(Data on locating visible targets)
·····

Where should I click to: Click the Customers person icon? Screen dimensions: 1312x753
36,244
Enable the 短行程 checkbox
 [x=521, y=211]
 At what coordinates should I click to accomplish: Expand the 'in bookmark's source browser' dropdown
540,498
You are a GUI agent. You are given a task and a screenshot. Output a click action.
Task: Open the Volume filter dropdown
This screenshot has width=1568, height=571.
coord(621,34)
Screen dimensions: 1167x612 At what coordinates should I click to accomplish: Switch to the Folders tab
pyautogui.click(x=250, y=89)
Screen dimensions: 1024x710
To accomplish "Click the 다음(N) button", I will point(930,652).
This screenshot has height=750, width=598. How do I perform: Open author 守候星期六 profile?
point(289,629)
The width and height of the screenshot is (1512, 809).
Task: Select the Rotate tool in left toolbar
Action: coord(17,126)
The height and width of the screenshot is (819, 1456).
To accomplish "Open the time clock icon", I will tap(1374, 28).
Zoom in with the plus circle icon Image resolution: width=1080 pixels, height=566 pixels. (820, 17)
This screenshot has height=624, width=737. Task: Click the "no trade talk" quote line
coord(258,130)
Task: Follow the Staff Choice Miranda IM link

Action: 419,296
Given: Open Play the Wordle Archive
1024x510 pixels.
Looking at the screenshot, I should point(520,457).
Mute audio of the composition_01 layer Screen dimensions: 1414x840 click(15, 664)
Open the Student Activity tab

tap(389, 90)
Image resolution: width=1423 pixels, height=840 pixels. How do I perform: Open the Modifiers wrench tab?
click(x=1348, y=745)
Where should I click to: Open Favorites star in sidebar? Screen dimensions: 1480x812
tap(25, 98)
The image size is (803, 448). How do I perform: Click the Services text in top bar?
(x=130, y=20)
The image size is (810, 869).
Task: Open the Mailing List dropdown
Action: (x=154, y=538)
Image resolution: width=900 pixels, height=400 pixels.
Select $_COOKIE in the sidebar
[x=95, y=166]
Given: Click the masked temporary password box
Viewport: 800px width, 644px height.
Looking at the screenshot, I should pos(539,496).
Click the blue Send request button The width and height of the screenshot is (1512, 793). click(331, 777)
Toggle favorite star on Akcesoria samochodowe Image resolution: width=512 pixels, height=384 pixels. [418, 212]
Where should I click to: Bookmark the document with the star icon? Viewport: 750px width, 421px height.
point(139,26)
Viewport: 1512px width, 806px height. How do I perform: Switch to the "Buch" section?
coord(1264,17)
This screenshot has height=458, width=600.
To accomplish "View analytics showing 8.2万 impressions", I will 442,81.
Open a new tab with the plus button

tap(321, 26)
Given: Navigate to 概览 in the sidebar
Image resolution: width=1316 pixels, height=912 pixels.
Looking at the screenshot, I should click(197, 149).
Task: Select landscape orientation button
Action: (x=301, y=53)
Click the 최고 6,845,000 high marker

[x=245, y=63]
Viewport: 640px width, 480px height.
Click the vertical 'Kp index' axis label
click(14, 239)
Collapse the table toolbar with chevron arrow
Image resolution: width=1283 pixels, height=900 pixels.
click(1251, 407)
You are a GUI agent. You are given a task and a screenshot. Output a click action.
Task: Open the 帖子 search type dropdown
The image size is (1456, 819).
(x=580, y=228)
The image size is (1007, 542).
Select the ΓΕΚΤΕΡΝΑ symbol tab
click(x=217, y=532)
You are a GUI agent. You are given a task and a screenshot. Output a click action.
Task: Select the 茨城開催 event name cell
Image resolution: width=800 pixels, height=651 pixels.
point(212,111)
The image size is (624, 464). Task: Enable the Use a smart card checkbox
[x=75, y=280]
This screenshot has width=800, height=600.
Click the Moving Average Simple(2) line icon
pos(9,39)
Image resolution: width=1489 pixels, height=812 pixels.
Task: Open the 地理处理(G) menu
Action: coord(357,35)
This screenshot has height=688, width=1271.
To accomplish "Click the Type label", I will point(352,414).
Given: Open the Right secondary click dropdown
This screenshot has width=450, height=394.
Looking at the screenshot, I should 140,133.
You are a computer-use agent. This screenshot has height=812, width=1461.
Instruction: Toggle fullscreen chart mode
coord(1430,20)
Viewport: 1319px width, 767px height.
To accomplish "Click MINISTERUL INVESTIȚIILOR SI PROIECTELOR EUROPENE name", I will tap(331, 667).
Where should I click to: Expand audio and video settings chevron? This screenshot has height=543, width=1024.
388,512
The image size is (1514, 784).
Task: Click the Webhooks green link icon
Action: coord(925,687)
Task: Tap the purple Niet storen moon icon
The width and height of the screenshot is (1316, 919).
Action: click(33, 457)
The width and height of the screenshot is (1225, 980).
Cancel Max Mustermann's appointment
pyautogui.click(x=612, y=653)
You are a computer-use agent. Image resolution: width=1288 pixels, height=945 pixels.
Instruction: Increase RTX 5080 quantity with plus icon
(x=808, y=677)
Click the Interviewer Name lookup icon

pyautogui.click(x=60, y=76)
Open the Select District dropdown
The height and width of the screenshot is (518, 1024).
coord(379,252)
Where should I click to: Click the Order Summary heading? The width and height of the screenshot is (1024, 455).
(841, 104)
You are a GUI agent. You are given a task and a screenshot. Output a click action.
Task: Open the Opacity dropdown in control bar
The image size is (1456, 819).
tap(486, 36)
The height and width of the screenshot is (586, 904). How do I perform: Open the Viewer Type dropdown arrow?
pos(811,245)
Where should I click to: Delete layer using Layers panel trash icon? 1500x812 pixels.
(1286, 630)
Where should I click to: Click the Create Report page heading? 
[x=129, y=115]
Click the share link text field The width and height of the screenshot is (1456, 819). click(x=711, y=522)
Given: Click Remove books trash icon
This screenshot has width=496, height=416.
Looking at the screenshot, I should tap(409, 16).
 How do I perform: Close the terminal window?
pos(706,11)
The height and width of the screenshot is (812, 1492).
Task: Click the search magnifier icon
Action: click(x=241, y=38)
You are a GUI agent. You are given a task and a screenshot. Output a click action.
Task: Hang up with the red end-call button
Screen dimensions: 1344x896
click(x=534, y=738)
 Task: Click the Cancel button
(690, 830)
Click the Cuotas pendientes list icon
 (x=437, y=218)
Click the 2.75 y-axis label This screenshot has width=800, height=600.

·····

*WHAT YOU SHOULD DO:* Revise the listing above so that every "Where should I click to" becomes "Where do I click to", keeping all other text unchanged.

*EXERCISE SOLUTION:*
Where do I click to: Click the Customers person icon? Screen dimensions: 1312x753
36,244
Enable the 短行程 checkbox
 [x=521, y=211]
 At what coordinates should I click to accomplish: Expand the 'in bookmark's source browser' dropdown
540,498
You are a GUI agent. You are given a task and a screenshot. Output a click action.
Task: Open the Volume filter dropdown
This screenshot has width=1568, height=571.
coord(621,34)
Screen dimensions: 1167x612 At what coordinates should I click to accomplish: Switch to the Folders tab
pyautogui.click(x=250, y=89)
Screen dimensions: 1024x710
To accomplish "Click the 다음(N) button", I will point(930,652).
This screenshot has height=750, width=598. How do I perform: Open author 守候星期六 profile?
point(289,629)
The width and height of the screenshot is (1512, 809).
Task: Select the Rotate tool in left toolbar
Action: coord(17,126)
The height and width of the screenshot is (819, 1456).
To accomplish "Open the time clock icon", I will tap(1374, 28).
Zoom in with the plus circle icon Image resolution: width=1080 pixels, height=566 pixels. (820, 17)
This screenshot has height=624, width=737. Task: Click the "no trade talk" quote line
coord(258,130)
Task: Follow the Staff Choice Miranda IM link

Action: 419,296
Given: Open Play the Wordle Archive
1024x510 pixels.
Looking at the screenshot, I should point(520,457).
Mute audio of the composition_01 layer Screen dimensions: 1414x840 click(15, 664)
Open the Student Activity tab

tap(389, 90)
Image resolution: width=1423 pixels, height=840 pixels. How do I perform: Open the Modifiers wrench tab?
click(x=1348, y=745)
Where do I click to: Open Favorites star in sidebar? Screen dimensions: 1480x812
tap(25, 98)
The image size is (803, 448). How do I perform: Click the Services text in top bar?
(x=130, y=20)
The image size is (810, 869).
Task: Open the Mailing List dropdown
Action: (x=154, y=538)
Image resolution: width=900 pixels, height=400 pixels.
Select $_COOKIE in the sidebar
[x=95, y=166]
Given: Click the masked temporary password box
Viewport: 800px width, 644px height.
Looking at the screenshot, I should pos(539,496).
Click the blue Send request button The width and height of the screenshot is (1512, 793). click(331, 777)
Toggle favorite star on Akcesoria samochodowe Image resolution: width=512 pixels, height=384 pixels. [418, 212]
Where do I click to: Bookmark the document with the star icon? Viewport: 750px width, 421px height.
point(139,26)
Viewport: 1512px width, 806px height. How do I perform: Switch to the "Buch" section?
coord(1264,17)
This screenshot has height=458, width=600.
To accomplish "View analytics showing 8.2万 impressions", I will 442,81.
Open a new tab with the plus button

tap(321, 26)
Given: Navigate to 概览 in the sidebar
Image resolution: width=1316 pixels, height=912 pixels.
Looking at the screenshot, I should click(197, 149).
Task: Select landscape orientation button
Action: (x=301, y=53)
Click the 최고 6,845,000 high marker

[x=245, y=63]
Viewport: 640px width, 480px height.
Click the vertical 'Kp index' axis label
click(14, 239)
Collapse the table toolbar with chevron arrow
Image resolution: width=1283 pixels, height=900 pixels.
click(1251, 407)
You are a GUI agent. You are given a task and a screenshot. Output a click action.
Task: Open the 帖子 search type dropdown
The image size is (1456, 819).
(x=580, y=228)
The image size is (1007, 542).
Select the ΓΕΚΤΕΡΝΑ symbol tab
click(x=217, y=532)
You are a GUI agent. You are given a task and a screenshot. Output a click action.
Task: Select the 茨城開催 event name cell
Image resolution: width=800 pixels, height=651 pixels.
point(212,111)
The image size is (624, 464). Task: Enable the Use a smart card checkbox
[x=75, y=280]
This screenshot has width=800, height=600.
Click the Moving Average Simple(2) line icon
pos(9,39)
Image resolution: width=1489 pixels, height=812 pixels.
Task: Open the 地理处理(G) menu
Action: coord(357,35)
This screenshot has height=688, width=1271.
To accomplish "Click the Type label", I will point(352,414).
Given: Open the Right secondary click dropdown
This screenshot has width=450, height=394.
Looking at the screenshot, I should 140,133.
You are a computer-use agent. This screenshot has height=812, width=1461.
Instruction: Toggle fullscreen chart mode
coord(1430,20)
Viewport: 1319px width, 767px height.
To accomplish "Click MINISTERUL INVESTIȚIILOR SI PROIECTELOR EUROPENE name", I will tap(331, 667).
Where do I click to: Expand audio and video settings chevron? This screenshot has height=543, width=1024.
388,512
The image size is (1514, 784).
Task: Click the Webhooks green link icon
Action: coord(925,687)
Task: Tap the purple Niet storen moon icon
The width and height of the screenshot is (1316, 919).
Action: click(33, 457)
The width and height of the screenshot is (1225, 980).
Cancel Max Mustermann's appointment
pyautogui.click(x=612, y=653)
You are a computer-use agent. Image resolution: width=1288 pixels, height=945 pixels.
Instruction: Increase RTX 5080 quantity with plus icon
(x=808, y=677)
Click the Interviewer Name lookup icon

pyautogui.click(x=60, y=76)
Open the Select District dropdown
The height and width of the screenshot is (518, 1024).
coord(379,252)
Where do I click to: Click the Order Summary heading? The width and height of the screenshot is (1024, 455).
(841, 104)
You are a GUI agent. You are given a task and a screenshot. Output a click action.
Task: Open the Opacity dropdown in control bar
The image size is (1456, 819).
tap(486, 36)
The height and width of the screenshot is (586, 904). How do I perform: Open the Viewer Type dropdown arrow?
pos(811,245)
Where do I click to: Delete layer using Layers panel trash icon? 1500x812 pixels.
(1286, 630)
Where do I click to: Click the Create Report page heading? 
[x=129, y=115]
Click the share link text field The width and height of the screenshot is (1456, 819). click(x=711, y=522)
Given: Click Remove books trash icon
This screenshot has width=496, height=416.
Looking at the screenshot, I should tap(409, 16).
 How do I perform: Close the terminal window?
pos(706,11)
The height and width of the screenshot is (812, 1492).
Task: Click the search magnifier icon
Action: click(x=241, y=38)
You are a GUI agent. You are given a task and a screenshot. Output a click action.
Task: Hang up with the red end-call button
Screen dimensions: 1344x896
click(x=534, y=738)
 Task: Click the Cancel button
(690, 830)
Click the Cuotas pendientes list icon
 (x=437, y=218)
Click the 2.75 y-axis label This screenshot has width=800, height=600.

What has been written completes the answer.